UbiFone's MoVoIP solutions incorporate a wide range of creative features and capabilities designed to enhance the end user experience when MoVoIP- ing including: forwarding your incoming UbiFone calls to any landline or a mobile phone, forwarding your landline or mobile phone number to your Ubi Virtual Number and connecting to your landline phone allowing it to make PSTN and IP phone calls.

“UbiFone is focused on providing its members with the freedom to make Internet phone calls from multiple devices, wherever and whenever they desire, free (among members) and at the lowest possible rates. We are very excited to bring MoVoIP to the world as we can see many mobile phone users utilizing this new technology which in turn will force mobile phone operators to reconsider their international billing strategies” says John E. Acland, CEO and Co-Founder of UbiFone.
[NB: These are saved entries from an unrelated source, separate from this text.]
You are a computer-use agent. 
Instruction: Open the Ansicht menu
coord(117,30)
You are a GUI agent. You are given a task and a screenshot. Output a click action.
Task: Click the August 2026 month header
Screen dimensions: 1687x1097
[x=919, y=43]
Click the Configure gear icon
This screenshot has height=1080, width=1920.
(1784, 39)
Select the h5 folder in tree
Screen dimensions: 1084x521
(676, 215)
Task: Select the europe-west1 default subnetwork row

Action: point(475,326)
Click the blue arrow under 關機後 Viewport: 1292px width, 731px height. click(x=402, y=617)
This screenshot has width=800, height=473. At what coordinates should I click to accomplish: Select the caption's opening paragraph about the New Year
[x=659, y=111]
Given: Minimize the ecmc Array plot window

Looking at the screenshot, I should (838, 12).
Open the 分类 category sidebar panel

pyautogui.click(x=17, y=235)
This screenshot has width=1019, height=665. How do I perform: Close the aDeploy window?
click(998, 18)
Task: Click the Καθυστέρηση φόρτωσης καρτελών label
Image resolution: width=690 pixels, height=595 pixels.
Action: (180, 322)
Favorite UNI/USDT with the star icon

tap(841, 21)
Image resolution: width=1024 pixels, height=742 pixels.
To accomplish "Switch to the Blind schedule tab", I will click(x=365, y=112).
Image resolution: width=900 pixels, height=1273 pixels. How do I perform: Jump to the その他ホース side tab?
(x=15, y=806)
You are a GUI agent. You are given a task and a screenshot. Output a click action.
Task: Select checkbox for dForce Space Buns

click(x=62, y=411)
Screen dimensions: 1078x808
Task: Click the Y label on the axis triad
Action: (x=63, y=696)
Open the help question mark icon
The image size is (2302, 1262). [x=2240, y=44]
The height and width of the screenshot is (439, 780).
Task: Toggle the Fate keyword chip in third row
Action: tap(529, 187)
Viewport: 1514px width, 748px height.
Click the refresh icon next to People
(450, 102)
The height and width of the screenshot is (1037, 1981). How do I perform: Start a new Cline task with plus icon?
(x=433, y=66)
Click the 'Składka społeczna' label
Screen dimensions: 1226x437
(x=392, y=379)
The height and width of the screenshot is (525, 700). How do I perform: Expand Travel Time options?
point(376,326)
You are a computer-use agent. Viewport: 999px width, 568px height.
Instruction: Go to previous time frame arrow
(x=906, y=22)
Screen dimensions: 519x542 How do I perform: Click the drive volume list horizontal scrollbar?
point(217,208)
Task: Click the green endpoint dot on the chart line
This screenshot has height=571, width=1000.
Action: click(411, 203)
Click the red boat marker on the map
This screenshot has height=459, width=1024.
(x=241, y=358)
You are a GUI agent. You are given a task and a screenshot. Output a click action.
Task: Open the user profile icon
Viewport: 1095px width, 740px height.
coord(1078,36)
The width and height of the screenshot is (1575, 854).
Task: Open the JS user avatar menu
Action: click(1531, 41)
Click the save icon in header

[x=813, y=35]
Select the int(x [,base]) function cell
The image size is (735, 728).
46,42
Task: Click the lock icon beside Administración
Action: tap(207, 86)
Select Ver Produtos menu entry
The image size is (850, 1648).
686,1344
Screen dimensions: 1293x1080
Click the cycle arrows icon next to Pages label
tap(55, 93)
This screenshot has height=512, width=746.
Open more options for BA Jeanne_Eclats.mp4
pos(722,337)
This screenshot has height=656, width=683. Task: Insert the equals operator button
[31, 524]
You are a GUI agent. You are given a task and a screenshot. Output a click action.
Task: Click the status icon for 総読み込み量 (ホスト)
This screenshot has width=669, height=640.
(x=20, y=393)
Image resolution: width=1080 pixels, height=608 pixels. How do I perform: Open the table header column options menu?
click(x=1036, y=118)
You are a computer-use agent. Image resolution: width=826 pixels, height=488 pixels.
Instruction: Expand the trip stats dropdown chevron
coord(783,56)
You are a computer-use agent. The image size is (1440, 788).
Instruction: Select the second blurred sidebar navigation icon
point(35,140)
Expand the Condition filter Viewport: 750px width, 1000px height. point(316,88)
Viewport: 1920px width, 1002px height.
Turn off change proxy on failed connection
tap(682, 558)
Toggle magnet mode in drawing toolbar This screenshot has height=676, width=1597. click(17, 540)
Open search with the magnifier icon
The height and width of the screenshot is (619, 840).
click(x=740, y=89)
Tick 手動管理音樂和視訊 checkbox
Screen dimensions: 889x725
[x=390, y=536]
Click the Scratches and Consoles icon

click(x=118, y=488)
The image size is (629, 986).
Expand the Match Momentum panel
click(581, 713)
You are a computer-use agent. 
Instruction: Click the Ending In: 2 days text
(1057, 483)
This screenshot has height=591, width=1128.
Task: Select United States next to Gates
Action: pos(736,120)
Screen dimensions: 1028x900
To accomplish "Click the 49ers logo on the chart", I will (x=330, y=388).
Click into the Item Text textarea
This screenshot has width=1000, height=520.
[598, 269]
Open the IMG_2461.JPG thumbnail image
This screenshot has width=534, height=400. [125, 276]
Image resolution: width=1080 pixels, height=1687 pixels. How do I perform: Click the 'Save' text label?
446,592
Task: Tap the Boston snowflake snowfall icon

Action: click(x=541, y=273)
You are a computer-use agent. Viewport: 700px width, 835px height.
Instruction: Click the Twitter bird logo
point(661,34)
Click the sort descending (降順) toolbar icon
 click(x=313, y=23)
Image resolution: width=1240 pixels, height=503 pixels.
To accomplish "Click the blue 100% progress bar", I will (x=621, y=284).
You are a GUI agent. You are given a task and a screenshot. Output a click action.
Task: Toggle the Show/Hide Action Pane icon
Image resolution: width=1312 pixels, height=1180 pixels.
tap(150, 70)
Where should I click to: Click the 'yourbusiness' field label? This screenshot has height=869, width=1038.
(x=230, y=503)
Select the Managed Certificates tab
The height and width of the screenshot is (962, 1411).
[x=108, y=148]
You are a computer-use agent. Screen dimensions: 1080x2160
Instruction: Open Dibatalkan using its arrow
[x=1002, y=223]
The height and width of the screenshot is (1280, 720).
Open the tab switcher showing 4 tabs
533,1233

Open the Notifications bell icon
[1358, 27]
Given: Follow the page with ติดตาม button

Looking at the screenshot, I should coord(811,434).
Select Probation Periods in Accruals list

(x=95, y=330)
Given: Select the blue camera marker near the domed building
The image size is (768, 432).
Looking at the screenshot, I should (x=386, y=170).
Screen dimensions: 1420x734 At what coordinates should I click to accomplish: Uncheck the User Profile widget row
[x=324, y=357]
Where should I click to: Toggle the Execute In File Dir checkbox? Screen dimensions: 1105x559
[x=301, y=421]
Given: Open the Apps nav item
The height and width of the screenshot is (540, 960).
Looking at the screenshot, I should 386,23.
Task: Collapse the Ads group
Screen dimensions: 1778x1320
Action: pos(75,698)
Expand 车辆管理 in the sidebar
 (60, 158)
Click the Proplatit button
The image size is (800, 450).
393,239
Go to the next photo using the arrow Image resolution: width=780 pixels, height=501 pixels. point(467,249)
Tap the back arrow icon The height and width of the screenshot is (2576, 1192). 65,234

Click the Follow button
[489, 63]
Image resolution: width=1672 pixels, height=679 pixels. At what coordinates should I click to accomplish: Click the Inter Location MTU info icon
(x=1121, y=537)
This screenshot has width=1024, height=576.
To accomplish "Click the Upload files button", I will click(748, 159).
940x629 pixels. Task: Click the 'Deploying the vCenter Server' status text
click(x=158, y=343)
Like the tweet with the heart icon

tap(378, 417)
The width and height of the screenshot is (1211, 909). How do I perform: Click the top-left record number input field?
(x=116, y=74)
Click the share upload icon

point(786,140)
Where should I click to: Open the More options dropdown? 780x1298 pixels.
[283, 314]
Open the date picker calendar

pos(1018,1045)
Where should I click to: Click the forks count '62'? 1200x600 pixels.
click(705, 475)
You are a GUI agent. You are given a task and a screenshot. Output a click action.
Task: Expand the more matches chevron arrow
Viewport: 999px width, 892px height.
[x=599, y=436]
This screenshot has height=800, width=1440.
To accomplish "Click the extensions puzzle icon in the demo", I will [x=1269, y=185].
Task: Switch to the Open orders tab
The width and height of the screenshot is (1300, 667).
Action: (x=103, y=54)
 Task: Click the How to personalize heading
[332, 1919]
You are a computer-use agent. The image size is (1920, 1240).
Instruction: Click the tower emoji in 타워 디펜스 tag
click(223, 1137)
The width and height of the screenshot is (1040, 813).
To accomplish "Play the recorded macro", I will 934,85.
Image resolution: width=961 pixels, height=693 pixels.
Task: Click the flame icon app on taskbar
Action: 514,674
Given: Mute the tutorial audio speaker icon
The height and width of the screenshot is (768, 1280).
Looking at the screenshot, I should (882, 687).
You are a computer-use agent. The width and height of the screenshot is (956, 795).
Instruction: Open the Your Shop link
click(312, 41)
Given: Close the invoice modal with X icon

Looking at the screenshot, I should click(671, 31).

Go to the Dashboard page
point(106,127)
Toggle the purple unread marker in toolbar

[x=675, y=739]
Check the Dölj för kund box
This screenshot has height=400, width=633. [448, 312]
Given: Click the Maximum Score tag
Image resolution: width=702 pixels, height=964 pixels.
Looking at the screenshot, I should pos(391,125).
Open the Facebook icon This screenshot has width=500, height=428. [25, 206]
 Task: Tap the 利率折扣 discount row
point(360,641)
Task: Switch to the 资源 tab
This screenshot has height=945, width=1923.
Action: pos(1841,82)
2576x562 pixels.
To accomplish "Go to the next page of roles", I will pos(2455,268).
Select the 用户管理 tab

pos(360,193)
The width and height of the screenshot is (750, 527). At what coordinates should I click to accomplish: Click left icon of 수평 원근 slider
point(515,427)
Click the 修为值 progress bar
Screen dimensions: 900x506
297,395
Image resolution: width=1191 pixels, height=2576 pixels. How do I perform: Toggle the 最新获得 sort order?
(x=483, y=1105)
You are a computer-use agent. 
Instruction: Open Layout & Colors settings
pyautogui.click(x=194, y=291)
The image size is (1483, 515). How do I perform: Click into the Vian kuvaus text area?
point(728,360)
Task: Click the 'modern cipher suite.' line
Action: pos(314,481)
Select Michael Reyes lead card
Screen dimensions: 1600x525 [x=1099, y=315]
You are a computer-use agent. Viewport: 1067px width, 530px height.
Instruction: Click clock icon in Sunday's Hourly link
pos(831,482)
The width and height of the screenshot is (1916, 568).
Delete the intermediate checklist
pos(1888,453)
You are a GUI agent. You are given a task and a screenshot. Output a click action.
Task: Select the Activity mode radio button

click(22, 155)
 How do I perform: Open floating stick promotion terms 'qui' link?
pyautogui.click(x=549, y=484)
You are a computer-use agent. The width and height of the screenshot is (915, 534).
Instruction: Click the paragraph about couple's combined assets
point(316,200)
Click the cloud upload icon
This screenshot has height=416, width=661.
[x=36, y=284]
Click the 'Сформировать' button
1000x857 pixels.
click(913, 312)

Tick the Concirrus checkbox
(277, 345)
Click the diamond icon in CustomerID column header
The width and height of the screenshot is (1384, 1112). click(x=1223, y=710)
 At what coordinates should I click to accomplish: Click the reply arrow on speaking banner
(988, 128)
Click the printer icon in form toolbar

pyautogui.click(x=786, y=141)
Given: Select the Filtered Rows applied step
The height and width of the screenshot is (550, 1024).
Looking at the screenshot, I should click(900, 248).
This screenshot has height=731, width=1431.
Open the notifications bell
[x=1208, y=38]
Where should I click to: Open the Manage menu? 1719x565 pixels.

“VOIP is changing the way people make phone calls from the home PC, MoVoIP goes further by revolutionizing the way people make calls from their mobile phones.”

UbiFone offers affordable and cheap customer packages starting from as little as $9.95 USD which includes $5 in air time and a one time set-up fee of $4.95. Users can then top up their accounts as and when they need to make calls to cellular / mobile and fixed landline phones, in addition to also enjoying free and unlimited incoming and outgoing calls to other UbiFone users with call forwarding capabilities and no monthly charges.

"Unfortunately, essentially all the totally free PC to phone services have disappeared but Ubifone does offer free Internet phone service for its members," said Kfir-El. "Free calling from one PC to another on the Internet has been around for quite some time, but now you can make calls to standard telephones for free. PC to PC calling has its share of drawbacks. The person you are calling not only needs to be online they need to be running the same Internet phone software you are. Ubifone addresses this problem with its MoVoIP."

"The sound quality of your call was dependent on your connection speed and the other person's connection speed. If the connection is slow or there is a lot of traffic at just one end it may be impossible to hold a conversation. On the other hand when you use Ubifone that allows you to initiate your Internet phone call from your PC but call standard telephones you are the only one that needs a special setup," said Kfir-El.

Internet phone services let you communicate in a number of ways. You can make an Internet phone call from one PC to another by dialing the Internet Protocol address of your friend's computer. The software lets you type in the digits of the IP address, and you start talking.

After years of unfulfilled hype, Ubifone is offering free and low cost Internet telephone calls, in which voice data from phone calls is broken up into packets and sent across the Internet. In response, more individuals and companies have begun using the technology.

The Yankee Group, a market research firm, predicts rapid growth in the US Internet telephony market. A recent report by the Yankee Group, a market research firm, predicts the US consumer Internet telephony market will explode from 130,000 subscribers at the end of 2003 to 17.5 million subscribers in 2008.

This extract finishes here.